_What this task involves_
Retype the portion of the Kubacki indictment text below that begins at the words "PHILADELPHIA—Dr. Joseph J." and stops after the words "see or evaluate.".

Extracted text: Begin

A press release from the FBI, below, raises questions not only about fraud, but false notations in patients’ charts about treatment and the security of their charts. I am pleased to see that HHS was involved in this investigation and just wonder whether any corrective plan has been issued for the Temple University School of Medicine with respect to the claim that stacks of patient charts were left outside the defendant’s office. What security was in place outside his office?
PHILADELPHIA—Dr. Joseph J. Kubacki was charged today in a 144-count indictment with health care fraud and making false statements in health care matters, announced United States Attorney Zane David Memeger. The indictment alleges that Kubacki was the Chairperson of the Ophthalmology Department of the Temple University School of Medicine and also served as the Assistant Dean for Medical Affairs. According to the indictment, between 2002 and 2007, Kubacki caused thousands of false claims to be submitted to health care benefit programs with false charges totaling more than $3 million for services rendered to patients whom Kubacki did not personally see or evaluate.
Defendant Kubacki allegedly directed staff employees in the Ophthalmology Department to bring to his office the charts of patients seen by other physicians in the Ophthalmology Department. As a result, it is alleged that large stacks of patient charts frequently were stacked outside Kubacki’s office door at the main campus of Temple University Hospital. The indictment alleges that, after defendant Kubacki collected the patient charts, he would make notations in the charts falsely indicating that he had personally seen and evaluated the patients. It is alleged that Kubacki would then sign the patient charts and would fill out fee slips for the services that he falsely claimed to have provided to the patients. According to the indictment, Kubacki was outside of Pennsylvania in other locations on some of the days that he claimed to have treated patients, including Las Vegas, Nevada, Sarasota, Florida and Indian Wells, California. As a result, health care benefit programs, including Medicare and private health insurers, allegedly made payments on fraudulent claims in excess of $1.5 million. The indictment further charges that Kubacki made false statements in the medical records of patients attesting that he had personally seen the patients, when, as Kubacki knew, he had created these false records solely for the purpose of submitting fraudulent billings to health care benefit programs.

Extracted text: End
Provided information: Begin

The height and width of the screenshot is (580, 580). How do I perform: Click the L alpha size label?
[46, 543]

Provided information: End
Provided information: Begin

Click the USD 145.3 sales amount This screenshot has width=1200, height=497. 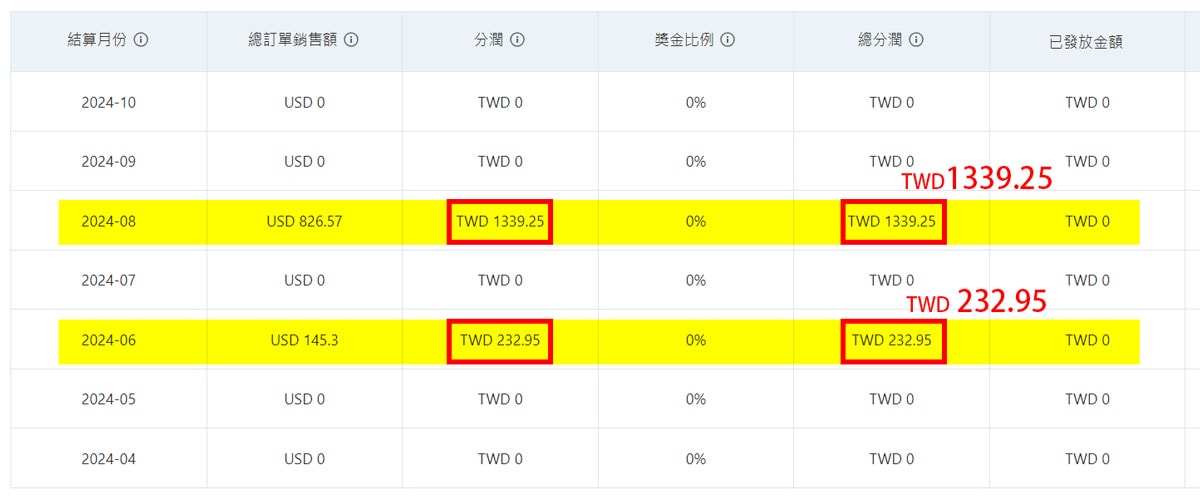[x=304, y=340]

Provided information: End
Provided information: Begin

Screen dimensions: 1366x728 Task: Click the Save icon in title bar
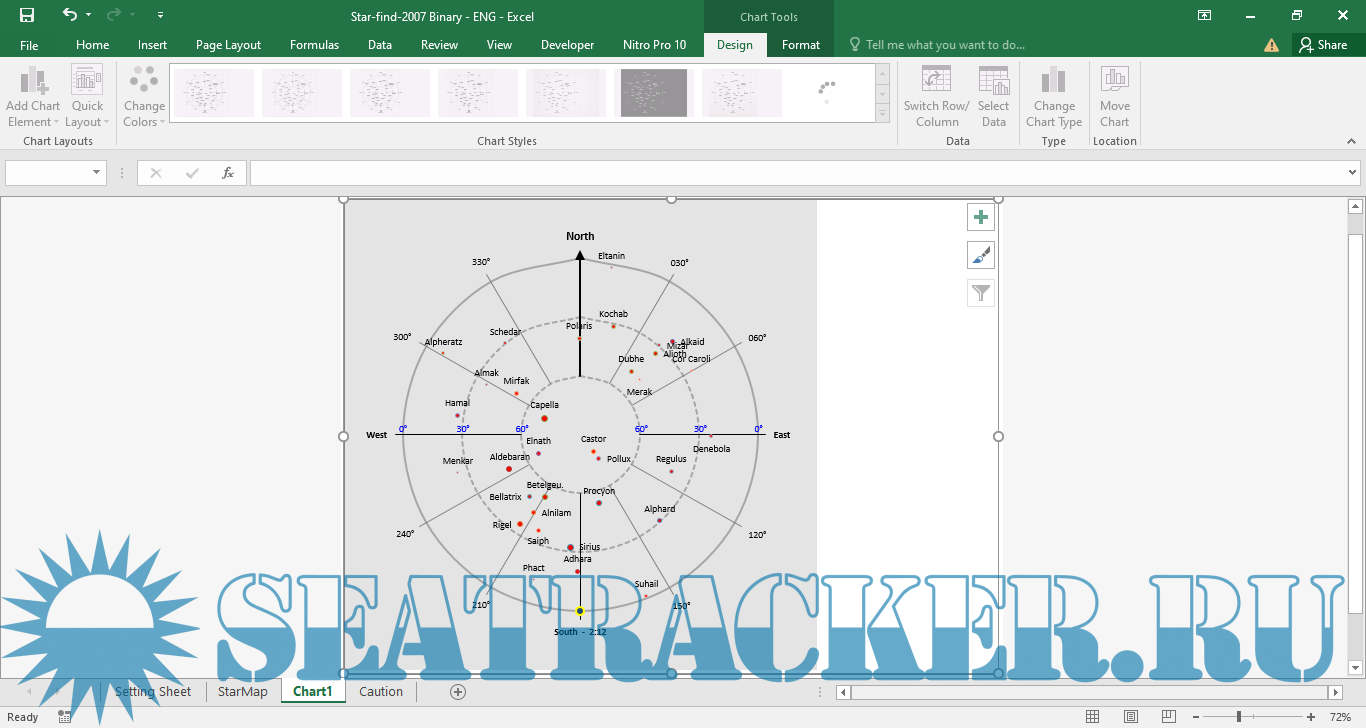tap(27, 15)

Provided information: End

_Response to this exercise_
PHILADELPHIA—Dr. Joseph J. Kubacki was charged today in a 144-count indictment with health care fraud and making false statements in health care matters, announced United States Attorney Zane David Memeger. The indictment alleges that Kubacki was the Chairperson of the Ophthalmology Department of the Temple University School of Medicine and also served as the Assistant Dean for Medical Affairs. According to the indictment, between 2002 and 2007, Kubacki caused thousands of false claims to be submitted to health care benefit programs with false charges totaling more than $3 million for services rendered to patients whom Kubacki did not personally see or evaluate.